Uproar over Italian legislation that would legalize looted antiquities

Italian legislators attempted to sneak a little nasty into the state budget this year. The “archaeo-remittance” measure would give anyone who possesses antiquities a big ol’ way out of trouble: simply declare you’ve owned it from before December 31, 2009, pay a fee and get a 30 year license. No need to prove a history of ownership, certainly no need to know where it was originally found. This would legalize the ownership of looted goods on a massive scale.

The declared purpose of the law is to recover undocumented patrimony and to allow it to be catalogued. In reality the law will end up being an enormous boon to looters and organized criminals, the so-called “archaeomafia,” involved in illegal digging and international trafficking of antiquities.

We’re not dealing here with the remittance of the common earthenware jar or ceramic pot that a farmer happened to unearth in his field or that an enthusiast has misguidedly acquired, but of an indiscriminate legalization of archaeological antiquities from clandestine excavations, unethically removed from the collective archaeological record with irreparable harm to the finds themselves, especially in terms of provenance. […]

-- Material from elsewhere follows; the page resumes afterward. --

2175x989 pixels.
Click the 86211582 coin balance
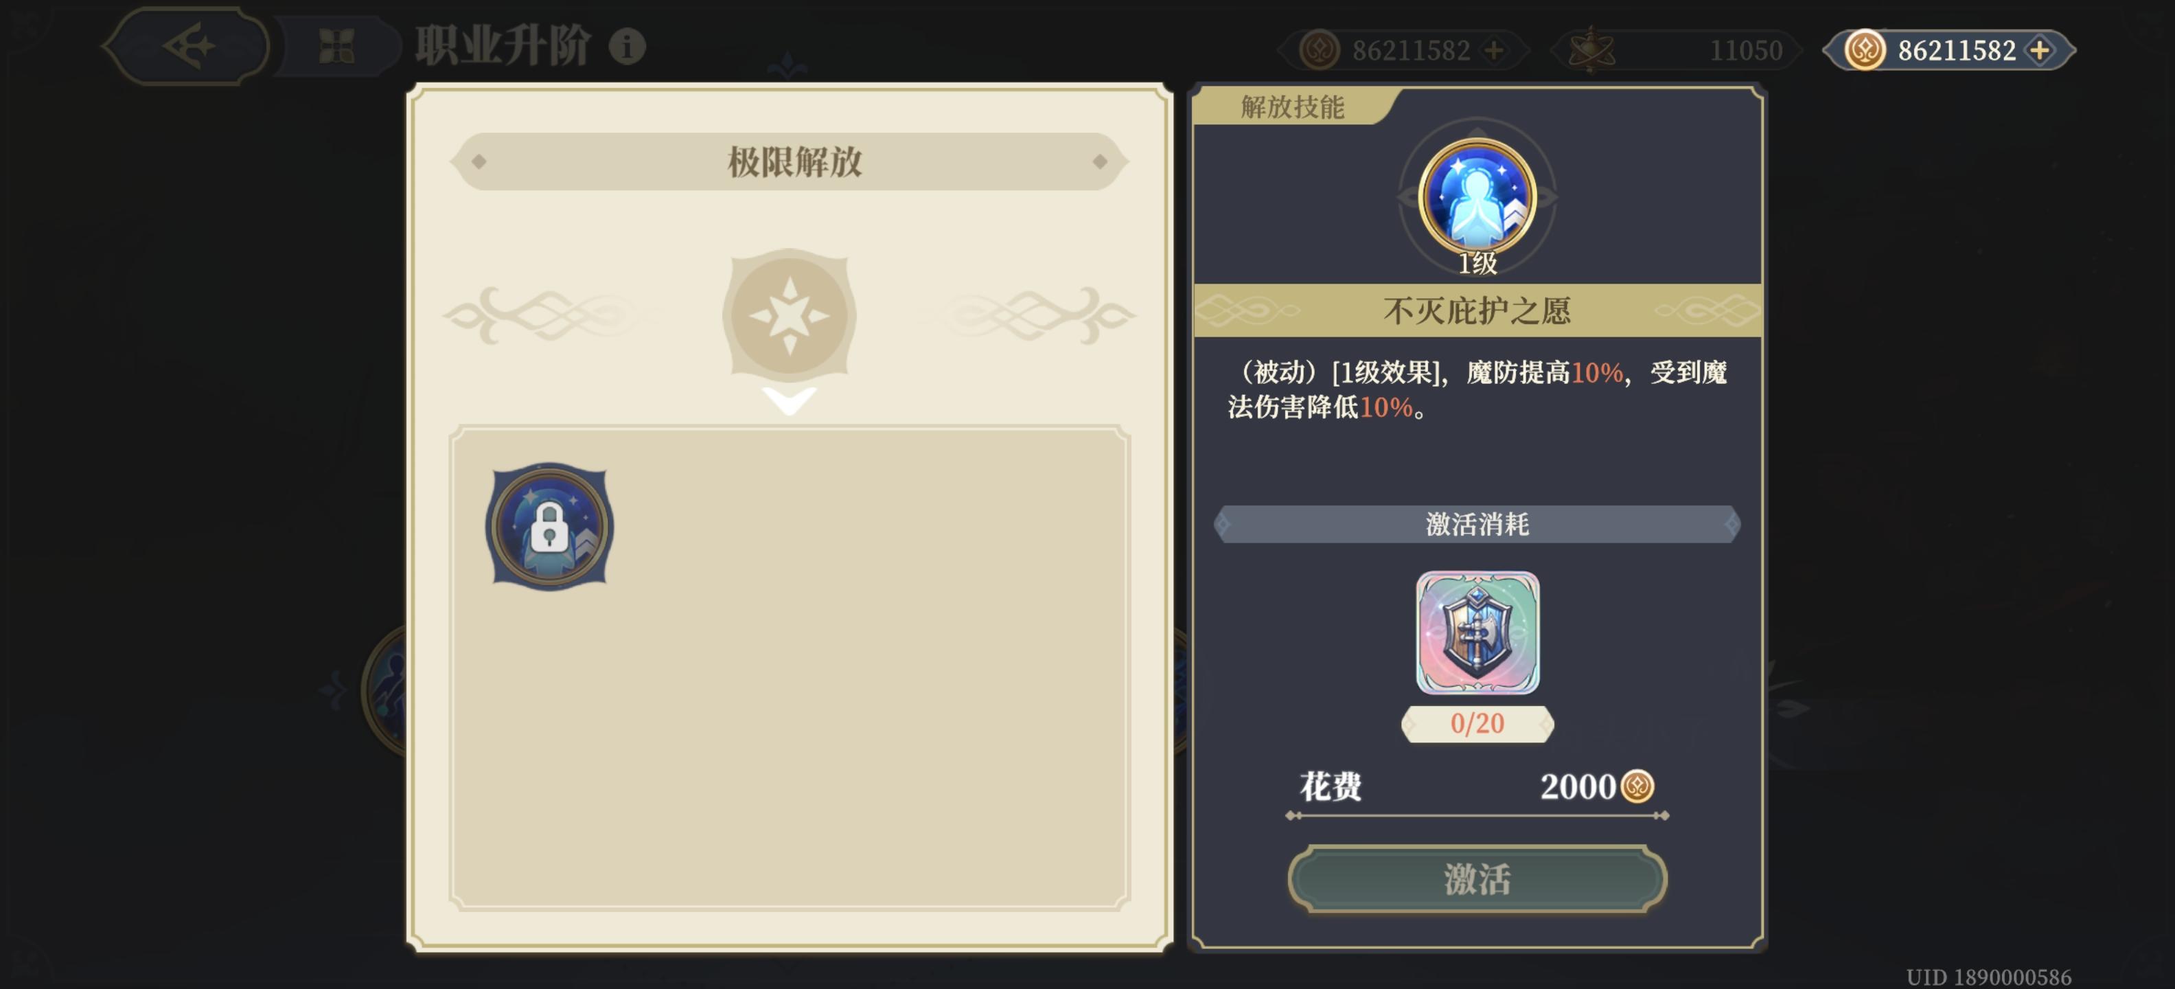click(x=1956, y=51)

The antiquities thus “legalized” will also probably be allowed to be bequeathed in wills or even sold. The department of cultural heritage will only have the power to contest the declared value of the artifact and request the difference.

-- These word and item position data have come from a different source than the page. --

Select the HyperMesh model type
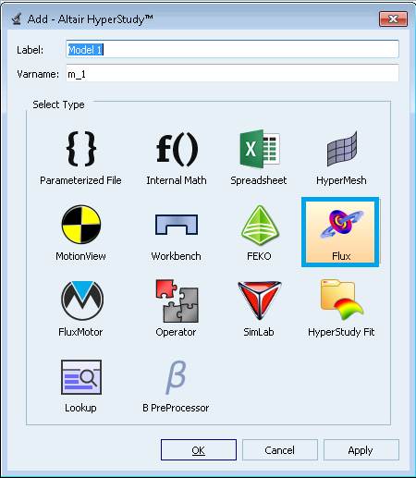 pos(341,158)
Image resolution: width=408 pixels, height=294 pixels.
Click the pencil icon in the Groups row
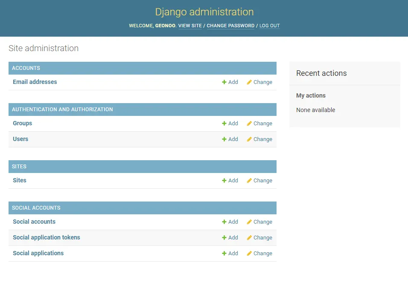249,124
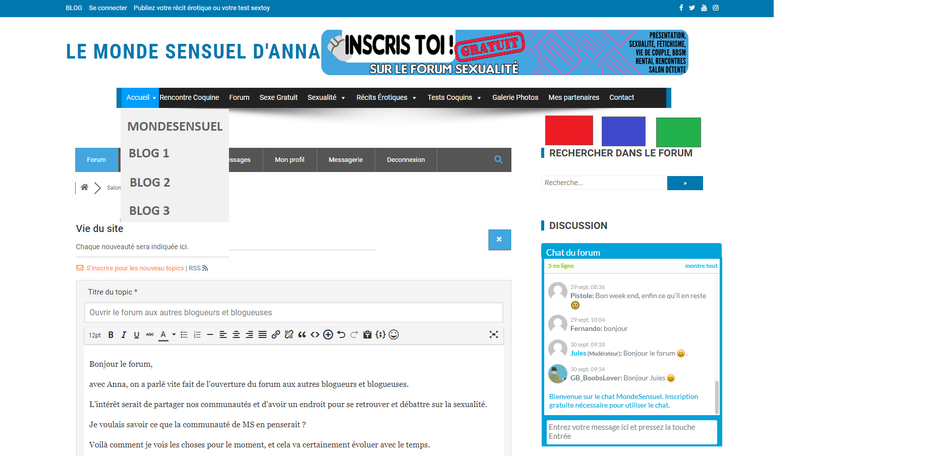The image size is (926, 456).
Task: Open the Facebook page from the top bar
Action: point(681,8)
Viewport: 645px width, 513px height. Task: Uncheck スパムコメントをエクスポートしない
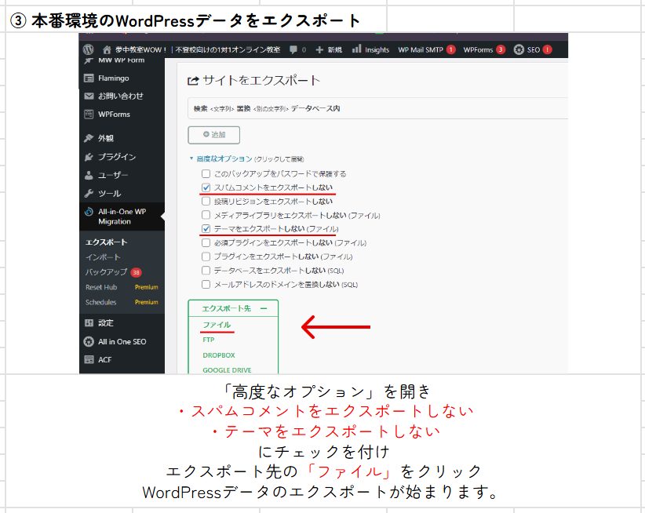pos(205,187)
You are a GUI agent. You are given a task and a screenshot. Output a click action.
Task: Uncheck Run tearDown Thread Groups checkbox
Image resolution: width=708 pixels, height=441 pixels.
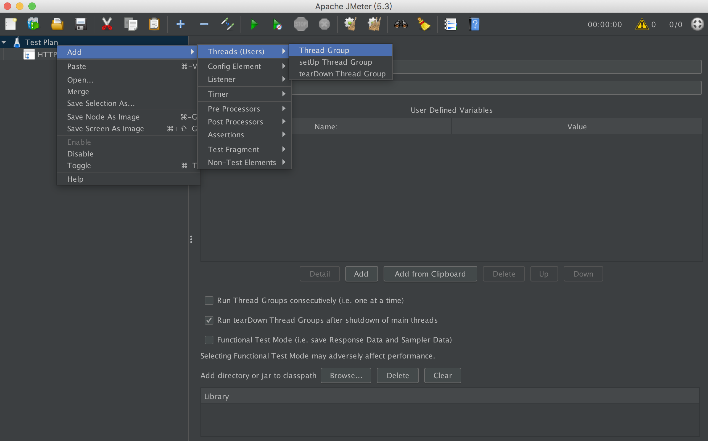point(209,320)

Thus overnight, the law will officially transform looters and the “archaeomafia,” which the current legal system condemns and prosecutes, into collectors and managers of cultural heritage, who with the antiquities they have robbed from the public patrimony, can engage, legally, in commercial activities and with museums and art galleries.

Enjoying that chill running up and down your spine?

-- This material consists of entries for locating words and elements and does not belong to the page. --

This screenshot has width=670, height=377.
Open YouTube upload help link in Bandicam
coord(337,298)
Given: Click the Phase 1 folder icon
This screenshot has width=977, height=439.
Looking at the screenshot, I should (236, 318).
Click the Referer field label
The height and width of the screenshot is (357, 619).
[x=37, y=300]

Similar laws have come up in the Italian legislature before, but they were always defeated by the subsequent uproar from the archaeological community and supporters. This time things were scarier because instead of being proposed as a law unto itself, it was a measure attached to the budget, and legislators tend to pass budgets no matter what heinousness lies within.

There is good news, however. The Italian National Association of Archaeologists (ANA) has raised hell and the story got traction in the Italian press and all over the Internet. There’s a Facebook group protesting the measure and an online petition. (The text of the Facebook page and the petition is the same as the open letter I link to and quote above, just fyi.)

In the space of just a few days, the ruckus has forced a retreat. The parliamentary majority has said they will not add the archeo-remittance measure to the state budget. Assuming they actually make good on that, the acute danger will settle into a chronic one. The measure will remain in the pipeline as proposed bill, so the ruckus must remain loud to keep the scoundrels from making this monstrosity law.